Data excerpts:
+++

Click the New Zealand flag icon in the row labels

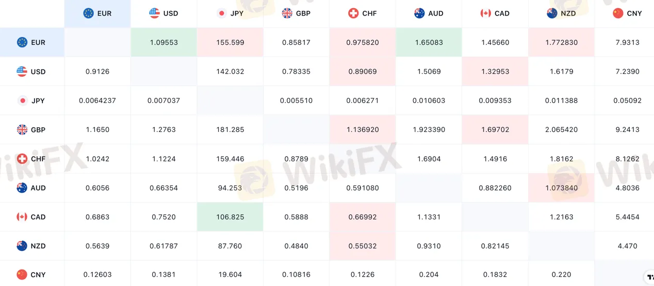[x=22, y=246]
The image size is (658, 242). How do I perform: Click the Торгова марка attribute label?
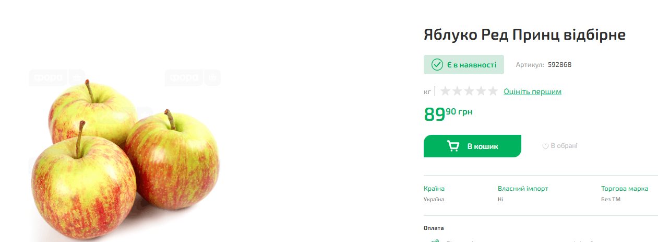[625, 189]
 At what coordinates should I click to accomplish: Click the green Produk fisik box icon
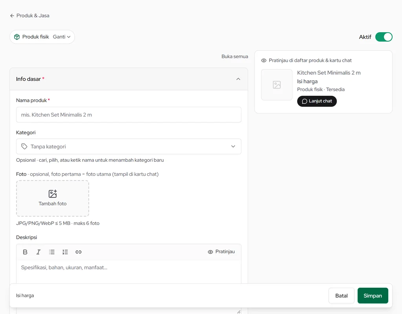(x=17, y=37)
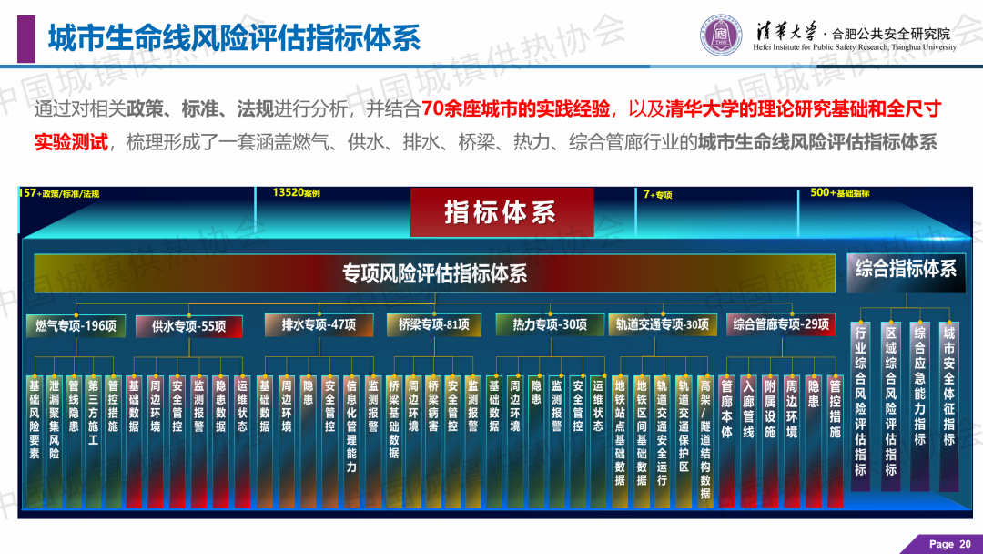Click the 轨道交通专项-30项 box
The width and height of the screenshot is (983, 554).
click(x=661, y=324)
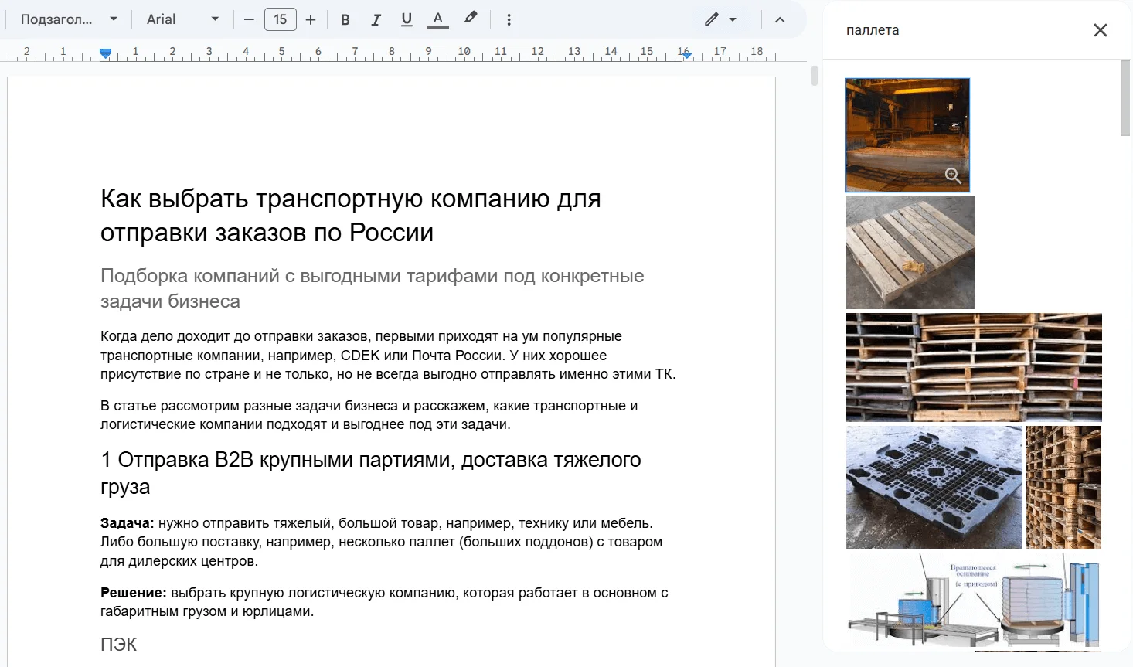This screenshot has height=667, width=1133.
Task: Toggle bold formatting
Action: [345, 20]
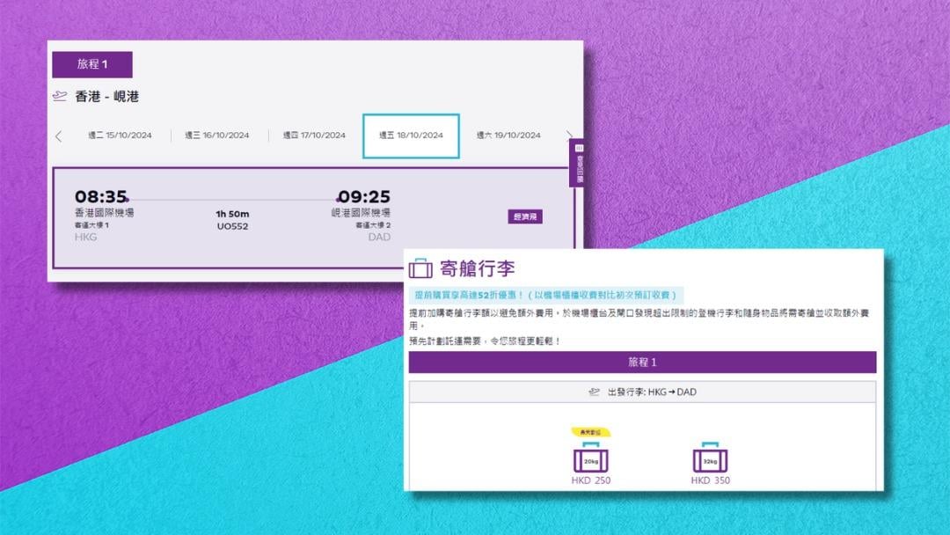The height and width of the screenshot is (535, 950).
Task: Open the vertical purple side tab
Action: [x=577, y=163]
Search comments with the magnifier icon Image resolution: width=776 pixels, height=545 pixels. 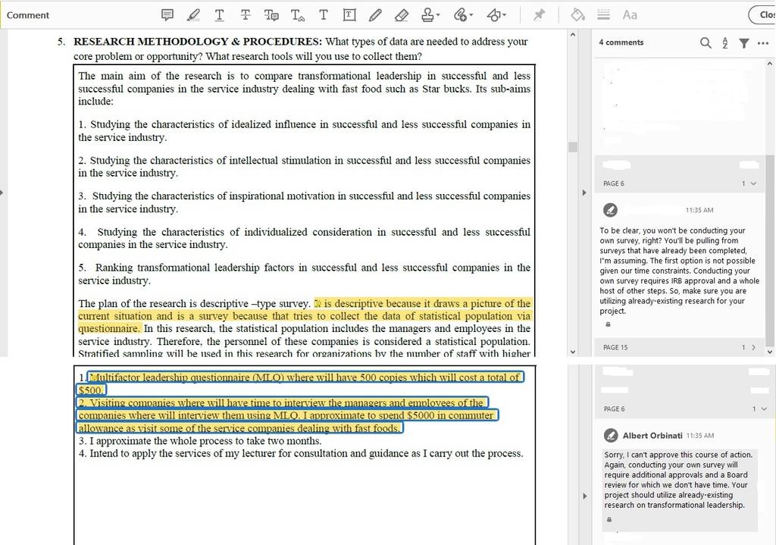pos(706,43)
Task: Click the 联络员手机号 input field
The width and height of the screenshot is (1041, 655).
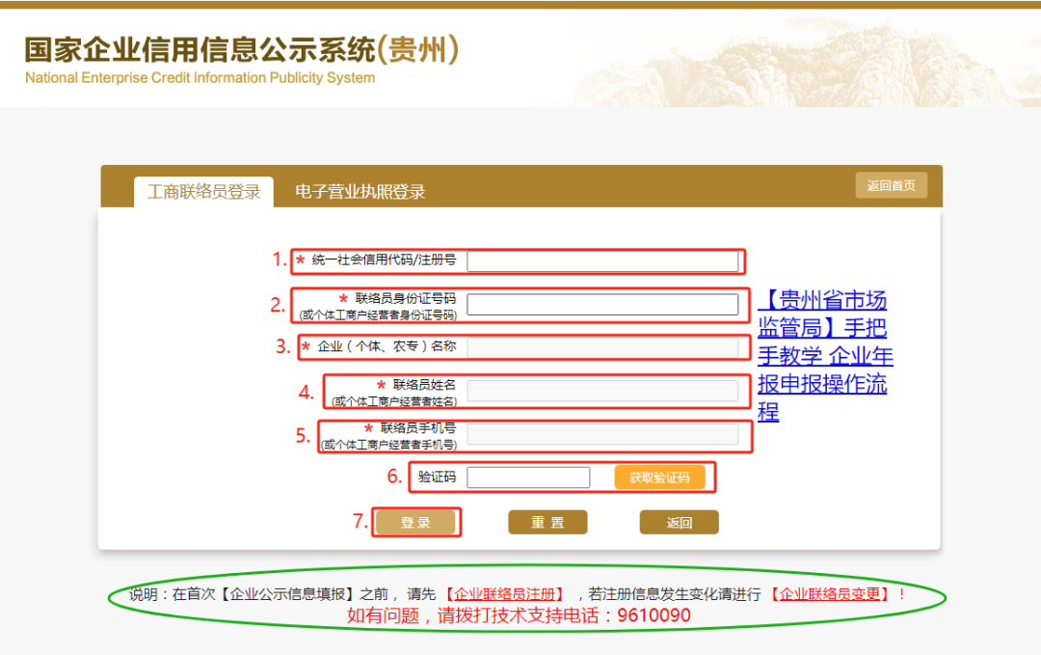Action: click(x=605, y=436)
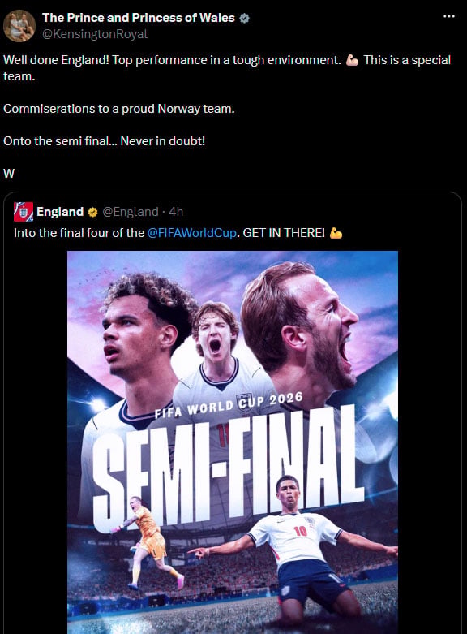
Task: Open the 4h timestamp of quoted post
Action: click(x=176, y=212)
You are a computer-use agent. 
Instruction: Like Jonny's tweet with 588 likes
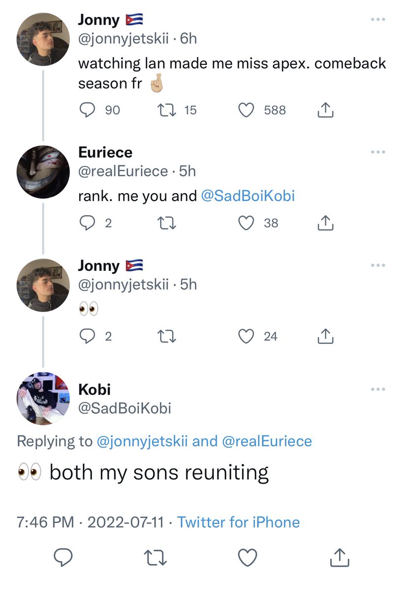[246, 110]
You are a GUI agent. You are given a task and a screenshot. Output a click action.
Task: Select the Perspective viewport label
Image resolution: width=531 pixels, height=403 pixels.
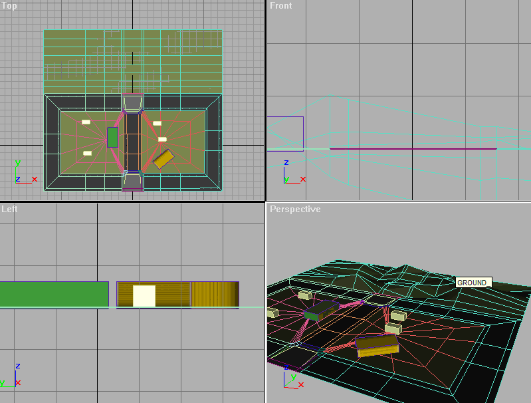(295, 209)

+++

### What you are asked to do
From the line that contains "The width and height of the screenshot is (1041, 655)." through the last line of the entries, transcribe every line exactly, leaving out the pictures.

### Written solution
The width and height of the screenshot is (1041, 655).
Action: click(x=605, y=436)
Task: Open the 4h timestamp of quoted post
Action: click(x=176, y=212)
You are a computer-use agent. 
Instruction: Like Jonny's tweet with 588 likes
[246, 110]
You are a GUI agent. You are given a task and a screenshot. Output a click action.
Task: Select the Perspective viewport label
Image resolution: width=531 pixels, height=403 pixels.
(295, 209)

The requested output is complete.